A new research report has exposed vulnerabilities in the oil and gas industry, specifically to flow computers that regulate and calculate volume and flow rates of substances such as natural gas, crude oils, and other hydrocarbon fluids.

The report was issued by Team82, the research arm of Claroty, an industrial security company. While the threat is pretty specific to "a path-traversal vulnerability in ABB TotalFlow flow computers and controllers," it is an example of ways hackers can disrupt critical infrastructure systems.

Disruptions can affect safety by throwing off input amounts; triggering alarms in error; throwing off logs, reports, and configurations; and affecting utility billing, the report says, citing a recent ransomware attack.

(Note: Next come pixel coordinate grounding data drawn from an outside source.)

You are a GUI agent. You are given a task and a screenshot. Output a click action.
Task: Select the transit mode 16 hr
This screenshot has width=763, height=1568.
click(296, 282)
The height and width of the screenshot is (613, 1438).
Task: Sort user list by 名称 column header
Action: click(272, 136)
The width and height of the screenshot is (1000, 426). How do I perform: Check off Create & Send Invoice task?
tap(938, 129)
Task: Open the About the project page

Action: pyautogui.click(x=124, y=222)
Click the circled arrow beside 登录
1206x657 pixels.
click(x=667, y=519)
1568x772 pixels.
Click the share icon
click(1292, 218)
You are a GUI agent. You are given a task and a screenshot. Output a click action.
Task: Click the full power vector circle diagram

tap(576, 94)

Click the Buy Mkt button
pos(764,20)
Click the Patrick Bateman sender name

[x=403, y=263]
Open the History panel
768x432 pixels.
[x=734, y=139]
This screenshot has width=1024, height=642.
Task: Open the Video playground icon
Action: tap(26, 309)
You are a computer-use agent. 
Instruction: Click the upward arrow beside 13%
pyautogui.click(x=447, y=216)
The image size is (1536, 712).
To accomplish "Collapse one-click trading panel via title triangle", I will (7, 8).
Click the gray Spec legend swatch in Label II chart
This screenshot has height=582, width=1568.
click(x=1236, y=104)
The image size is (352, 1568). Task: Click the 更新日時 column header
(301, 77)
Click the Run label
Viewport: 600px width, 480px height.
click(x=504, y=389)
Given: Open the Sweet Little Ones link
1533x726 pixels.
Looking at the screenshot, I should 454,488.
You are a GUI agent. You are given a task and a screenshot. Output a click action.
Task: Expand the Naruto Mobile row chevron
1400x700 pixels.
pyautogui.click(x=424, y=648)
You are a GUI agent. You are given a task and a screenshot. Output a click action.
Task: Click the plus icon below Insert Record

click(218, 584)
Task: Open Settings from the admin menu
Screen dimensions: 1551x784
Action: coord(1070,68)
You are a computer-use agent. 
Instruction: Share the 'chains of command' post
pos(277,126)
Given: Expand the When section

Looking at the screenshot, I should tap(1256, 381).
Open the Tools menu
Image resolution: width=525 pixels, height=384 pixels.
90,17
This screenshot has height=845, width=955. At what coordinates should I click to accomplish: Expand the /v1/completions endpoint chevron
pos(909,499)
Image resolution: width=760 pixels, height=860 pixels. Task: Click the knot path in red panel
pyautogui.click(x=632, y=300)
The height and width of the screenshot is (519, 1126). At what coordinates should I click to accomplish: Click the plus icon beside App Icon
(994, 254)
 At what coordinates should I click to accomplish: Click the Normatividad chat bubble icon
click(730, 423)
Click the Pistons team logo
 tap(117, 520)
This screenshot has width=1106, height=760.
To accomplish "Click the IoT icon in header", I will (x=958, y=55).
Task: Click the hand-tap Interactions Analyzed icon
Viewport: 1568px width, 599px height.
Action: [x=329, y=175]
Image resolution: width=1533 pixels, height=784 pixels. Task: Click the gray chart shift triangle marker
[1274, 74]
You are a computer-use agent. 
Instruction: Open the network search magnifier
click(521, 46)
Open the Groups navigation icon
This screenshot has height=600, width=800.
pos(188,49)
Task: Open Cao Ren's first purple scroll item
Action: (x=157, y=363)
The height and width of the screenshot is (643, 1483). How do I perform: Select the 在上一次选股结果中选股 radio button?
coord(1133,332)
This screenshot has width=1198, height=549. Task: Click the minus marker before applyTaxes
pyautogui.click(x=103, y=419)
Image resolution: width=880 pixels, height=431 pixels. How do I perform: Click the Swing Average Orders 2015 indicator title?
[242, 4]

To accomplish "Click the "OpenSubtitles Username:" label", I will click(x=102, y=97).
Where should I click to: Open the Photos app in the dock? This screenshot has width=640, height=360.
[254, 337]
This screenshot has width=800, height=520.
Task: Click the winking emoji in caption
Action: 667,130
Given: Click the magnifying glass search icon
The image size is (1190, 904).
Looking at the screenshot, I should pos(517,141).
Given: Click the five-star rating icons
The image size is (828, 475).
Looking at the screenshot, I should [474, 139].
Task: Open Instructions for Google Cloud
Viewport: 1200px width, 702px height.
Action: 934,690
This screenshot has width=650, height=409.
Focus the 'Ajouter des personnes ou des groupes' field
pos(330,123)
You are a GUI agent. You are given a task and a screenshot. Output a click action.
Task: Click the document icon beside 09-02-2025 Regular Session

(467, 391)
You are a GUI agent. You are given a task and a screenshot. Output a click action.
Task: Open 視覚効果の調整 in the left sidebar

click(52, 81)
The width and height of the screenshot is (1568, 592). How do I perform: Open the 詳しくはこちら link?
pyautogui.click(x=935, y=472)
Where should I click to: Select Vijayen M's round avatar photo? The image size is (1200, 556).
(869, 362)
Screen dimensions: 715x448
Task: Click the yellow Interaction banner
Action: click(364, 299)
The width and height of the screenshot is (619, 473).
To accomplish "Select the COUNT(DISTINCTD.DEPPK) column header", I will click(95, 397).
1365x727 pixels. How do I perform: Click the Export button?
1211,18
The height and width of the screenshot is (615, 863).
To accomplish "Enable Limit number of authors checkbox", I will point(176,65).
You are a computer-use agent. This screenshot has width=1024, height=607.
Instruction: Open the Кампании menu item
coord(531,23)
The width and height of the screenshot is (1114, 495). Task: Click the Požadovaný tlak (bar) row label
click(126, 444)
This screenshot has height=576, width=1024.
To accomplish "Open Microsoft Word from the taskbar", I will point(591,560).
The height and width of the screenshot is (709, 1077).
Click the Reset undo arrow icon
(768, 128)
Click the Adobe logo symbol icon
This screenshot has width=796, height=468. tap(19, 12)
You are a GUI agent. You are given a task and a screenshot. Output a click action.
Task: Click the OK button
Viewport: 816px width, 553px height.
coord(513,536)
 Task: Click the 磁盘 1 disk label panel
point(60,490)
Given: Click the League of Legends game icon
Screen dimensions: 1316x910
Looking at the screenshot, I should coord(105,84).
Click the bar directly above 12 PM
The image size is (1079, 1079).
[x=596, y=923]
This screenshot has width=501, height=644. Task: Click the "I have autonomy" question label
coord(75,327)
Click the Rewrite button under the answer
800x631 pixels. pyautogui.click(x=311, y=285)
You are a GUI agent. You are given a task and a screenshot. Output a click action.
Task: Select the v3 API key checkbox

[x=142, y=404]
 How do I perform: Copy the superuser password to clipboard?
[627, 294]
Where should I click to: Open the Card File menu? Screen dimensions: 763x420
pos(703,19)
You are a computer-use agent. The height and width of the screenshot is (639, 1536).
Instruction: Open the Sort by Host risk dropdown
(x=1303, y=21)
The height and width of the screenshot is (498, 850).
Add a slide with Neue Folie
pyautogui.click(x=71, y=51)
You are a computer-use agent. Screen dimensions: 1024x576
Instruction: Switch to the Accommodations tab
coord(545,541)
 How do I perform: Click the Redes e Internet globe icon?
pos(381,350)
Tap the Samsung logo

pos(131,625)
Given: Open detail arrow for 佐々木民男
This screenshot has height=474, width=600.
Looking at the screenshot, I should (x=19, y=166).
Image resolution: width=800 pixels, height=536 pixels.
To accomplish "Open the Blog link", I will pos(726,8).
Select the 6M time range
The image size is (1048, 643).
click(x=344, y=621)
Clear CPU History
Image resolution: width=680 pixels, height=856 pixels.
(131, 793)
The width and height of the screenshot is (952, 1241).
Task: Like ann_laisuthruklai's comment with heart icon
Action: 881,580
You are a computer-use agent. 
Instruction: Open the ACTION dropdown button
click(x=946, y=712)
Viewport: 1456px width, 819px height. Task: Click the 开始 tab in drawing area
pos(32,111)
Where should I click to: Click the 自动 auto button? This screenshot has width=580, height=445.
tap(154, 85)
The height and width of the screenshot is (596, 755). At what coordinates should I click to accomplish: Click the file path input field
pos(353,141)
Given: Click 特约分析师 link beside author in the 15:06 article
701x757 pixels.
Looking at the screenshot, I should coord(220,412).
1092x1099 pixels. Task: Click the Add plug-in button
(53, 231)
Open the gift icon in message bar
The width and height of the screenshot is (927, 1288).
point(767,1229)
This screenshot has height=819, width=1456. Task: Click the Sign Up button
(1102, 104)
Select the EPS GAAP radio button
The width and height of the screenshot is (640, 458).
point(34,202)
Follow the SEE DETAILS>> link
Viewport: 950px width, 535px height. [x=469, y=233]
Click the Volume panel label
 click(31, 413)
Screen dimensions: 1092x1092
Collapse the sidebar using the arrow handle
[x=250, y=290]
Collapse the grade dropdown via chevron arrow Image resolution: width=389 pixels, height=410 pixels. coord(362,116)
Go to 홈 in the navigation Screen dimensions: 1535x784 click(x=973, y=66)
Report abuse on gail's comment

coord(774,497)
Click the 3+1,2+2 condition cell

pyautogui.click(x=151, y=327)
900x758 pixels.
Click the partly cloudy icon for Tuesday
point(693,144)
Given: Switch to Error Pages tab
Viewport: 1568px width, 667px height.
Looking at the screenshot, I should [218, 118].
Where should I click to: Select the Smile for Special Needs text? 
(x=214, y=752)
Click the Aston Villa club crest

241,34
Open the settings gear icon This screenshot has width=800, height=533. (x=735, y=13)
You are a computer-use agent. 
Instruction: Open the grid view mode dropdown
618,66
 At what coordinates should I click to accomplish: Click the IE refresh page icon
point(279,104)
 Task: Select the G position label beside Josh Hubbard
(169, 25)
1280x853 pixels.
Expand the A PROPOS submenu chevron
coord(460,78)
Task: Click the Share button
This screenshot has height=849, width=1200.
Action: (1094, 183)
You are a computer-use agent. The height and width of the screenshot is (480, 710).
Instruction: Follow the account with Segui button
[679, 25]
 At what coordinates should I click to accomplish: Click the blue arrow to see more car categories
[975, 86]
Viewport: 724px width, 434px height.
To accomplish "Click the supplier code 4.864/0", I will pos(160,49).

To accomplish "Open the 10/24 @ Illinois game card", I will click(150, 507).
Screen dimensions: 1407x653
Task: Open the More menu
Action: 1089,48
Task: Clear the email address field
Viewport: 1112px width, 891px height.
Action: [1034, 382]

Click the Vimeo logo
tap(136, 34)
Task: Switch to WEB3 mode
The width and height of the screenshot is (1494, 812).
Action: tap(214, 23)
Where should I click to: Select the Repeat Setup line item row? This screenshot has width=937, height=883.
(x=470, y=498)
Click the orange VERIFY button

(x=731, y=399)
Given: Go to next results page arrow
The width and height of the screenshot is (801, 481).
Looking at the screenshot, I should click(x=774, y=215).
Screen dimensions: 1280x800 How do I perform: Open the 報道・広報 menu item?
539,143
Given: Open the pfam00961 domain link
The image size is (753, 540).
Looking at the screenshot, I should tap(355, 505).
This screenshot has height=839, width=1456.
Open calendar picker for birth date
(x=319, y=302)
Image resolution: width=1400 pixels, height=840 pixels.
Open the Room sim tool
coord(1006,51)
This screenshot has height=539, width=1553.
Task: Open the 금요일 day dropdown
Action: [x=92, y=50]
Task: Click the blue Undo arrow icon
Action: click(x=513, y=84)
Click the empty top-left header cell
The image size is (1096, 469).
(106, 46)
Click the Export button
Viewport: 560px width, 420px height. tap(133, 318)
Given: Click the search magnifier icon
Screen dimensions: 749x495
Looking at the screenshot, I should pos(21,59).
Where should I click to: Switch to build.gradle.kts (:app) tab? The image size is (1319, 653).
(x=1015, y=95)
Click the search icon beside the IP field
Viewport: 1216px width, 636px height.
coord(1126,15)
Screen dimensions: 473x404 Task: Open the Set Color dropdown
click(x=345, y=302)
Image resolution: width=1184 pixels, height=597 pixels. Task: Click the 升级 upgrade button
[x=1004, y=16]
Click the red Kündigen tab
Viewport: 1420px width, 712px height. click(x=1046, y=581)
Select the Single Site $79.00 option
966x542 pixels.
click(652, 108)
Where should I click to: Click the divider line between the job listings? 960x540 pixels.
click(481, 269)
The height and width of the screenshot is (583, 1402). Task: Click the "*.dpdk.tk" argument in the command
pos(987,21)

"The most noteworthy and related security incident was the ransomware attack against Colonial Pipeline, which impacted enterprise systems, and forced the company to shut down production because it could not bill customers. Disrupting the operation of flow computers is a subtle attack vector that could similarly impact not only IT, but also OT systems; this led us to research the security of these machines."

In July of this year, ABB, a Swedish-Swiss industrial automation firm whose flow computers and controllers were found vulnerable, issued a security advisory. The advisory lists seven ABB devices and provides fixed flash part numbers for customers.

"Mitigation can be accomplished by proper network segmentation," the company advised. "ABB recommends that customers apply the flash update at the earliest convenience."

It further added: "To mitigate this vulnerability, the ABB device should only be connected to a network segment that restricts access to authorized users. The vulnerability is only exposed when the attacker has access to the network where the ABB device is running Totalflow TCP protocol."

See the Claroty Team 82 report for diagrams of how a flow computer measures gas flow. 

Attackers take over control of the flow computers to remotely disrupt the system's ability to accurately measure oil and gas flow. The result can be disruption of services and unsafe flow conditions.